## WHAT NEEDS TO BE DONE
Do the statements (a), (b) and (c) below agree with the blog post on old-school gaming and its comments? Answer yes or no for each, quoting the words from the text that decide it.
(a) The post's author is considering running Microlite '74 or Encounter Critical at Gen Con this year.
(b) The commenter gleichman says he still plays D&D.
(c) The post's author says a unified front means agreeing on everything.

Tuesday, January 20, 2009

A Quick Note On The Direction of Old-School Gaming

James Raggi is excellent letting 'er rip and letting you know exactly what is on his mind. And while our online personas aren't even close to being similar, he does make an excellent side point in this post here--namely, it seems trying to get the old-school gaming community to pull together and look at unified efforts to publicize and grow the renaissance is always checked by some firestorm or argument over something or other. Making games is fine; remaking games is useful; playing games is how they stay alive and manage to grow.

I've been saying there should be an old-school gaming booth at Gen Con Indy for months now--I hope it is something that TARGA is looking at doing. A unified front, with everything from Labyrinth Lord to OSRIC to Swords & Wizardry to Adventure Games Publishing to Fight On! and their supplements being demoed, sold (or given out, as the case may be), publicized, demoed some more, and introduced to all the gamers at Gen Con who never gave up on legacy D&D (or want to find their way back).

A unified front doesn't mean agreeing on everything. It just means co-existing long enough to get your point across, and compromising in order to work for the common good. I hope that's a lesson taken to heart.

I can only hope there's a robust game lineup for the convention season (I'm thinking of running some Microlite '74 or Encounter Critical along with my other Gen Con games this year). The old school style and gameplay has reach, I know this. It's a matter of showing up and reaching out. If folks decide they want to do an Old-School booth for Gen Con, I'll be the first one to volunteer, I can guarantee you that.


gleichman said...

In the end Zachary, the refrain of "can't we all get along" has serious limits. And asking (as James Raqqi seems to be asking given the example he links to in his post), people to sit in a booth alongside people producing material they object to on grounds of ethics or religion is one of those serious limits.

It's basically asking those people to:

a) not speak up or make waves against something they feel should be spoken up and shunned.


b) to hang around and improve the overall quality of the place that such works infest so as to increase their (i.e. those works) visibility and thus sales.

I'm sorry, but things don't work that way. I for example am more content to never publish, than to publish under such conditions.

Not that I'm "old school" as you would define it of course. I left D&D years ago and will never look back except to see the train wreck when I'm bored :)

Zachary The First said...

@ Brian: I have no doubt you're right, there might be limits to that. But I have to think there's enough common ground among at least some of the more level-headed to sit in one place to promote some old-school gaming. Maybe the rifts do go deeper than that.

gleichman said...

The rifts start with the question of "who are the level headed?".

For example, to my eyes James Raqqi is anything but. And we know from his post his likely opinon of me.

The only way to control this is to have someone effectively in charge, and they get to make the calls.

The Forge of course does this, and only errors in that it claims to be for all indie games instead of just ones that match their interest.

I don't think you could in practical terms have a single "old school" source as a result. People's visions of it differ too much. But I do think you could have two or three sites that approach "old school" in different ways.

Zachary The First said...

Yeah, I'd hate to have a central point of control or doctrine on what is or isn't Old-School. The Forge did that, and it turned out to be an antagonistic, idelogically hamstrung, and condescending movement. TARGA comes right out in their introduction and says they don't want that, which is a very good thing. That would be a really quick way to ensure as many people as possible were put off the whole thing.

## DATA BLOCK
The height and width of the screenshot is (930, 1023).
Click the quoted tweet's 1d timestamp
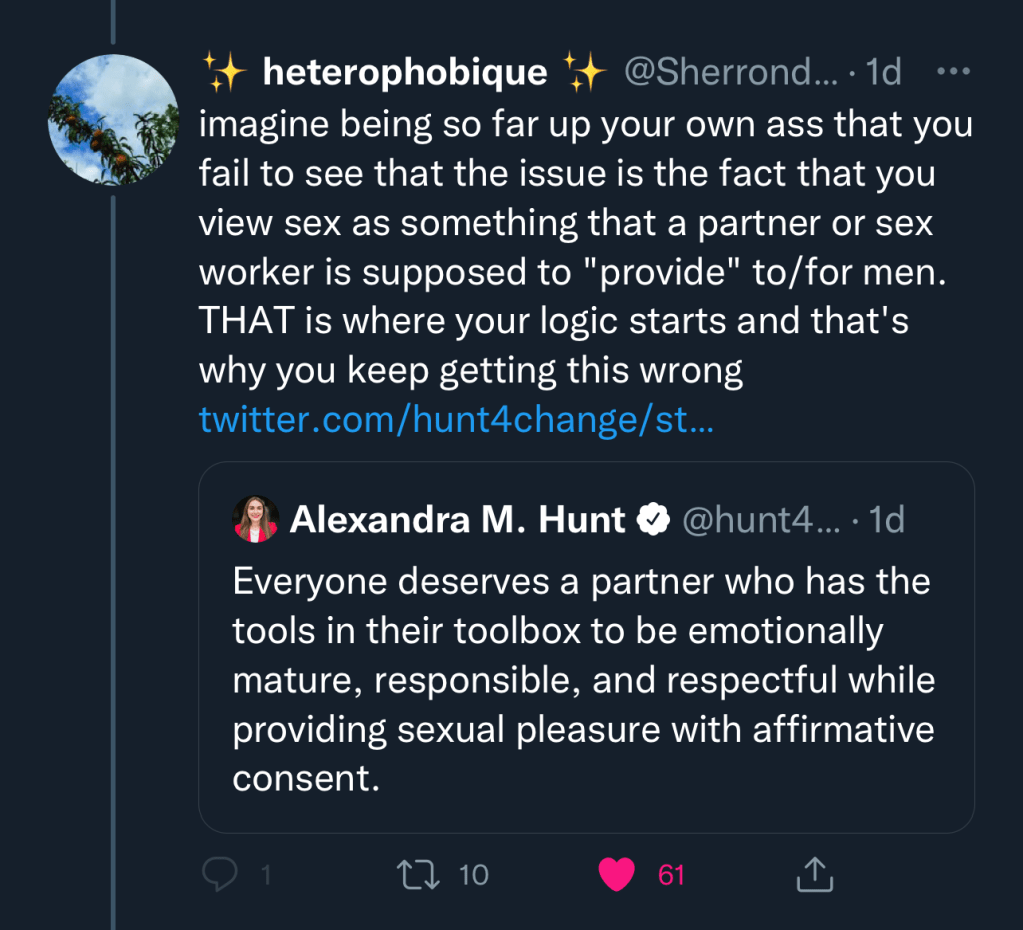887,520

## ANSWER IN FULL
(a) Yes: "I'm thinking of running some Microlite '74 or Encounter Critical along with my other Gen Con games this year"
(b) No: "I left D&D years ago and will never look back except to see the train wreck when I'm bored"
(c) No: "A unified front doesn't mean agreeing on everything."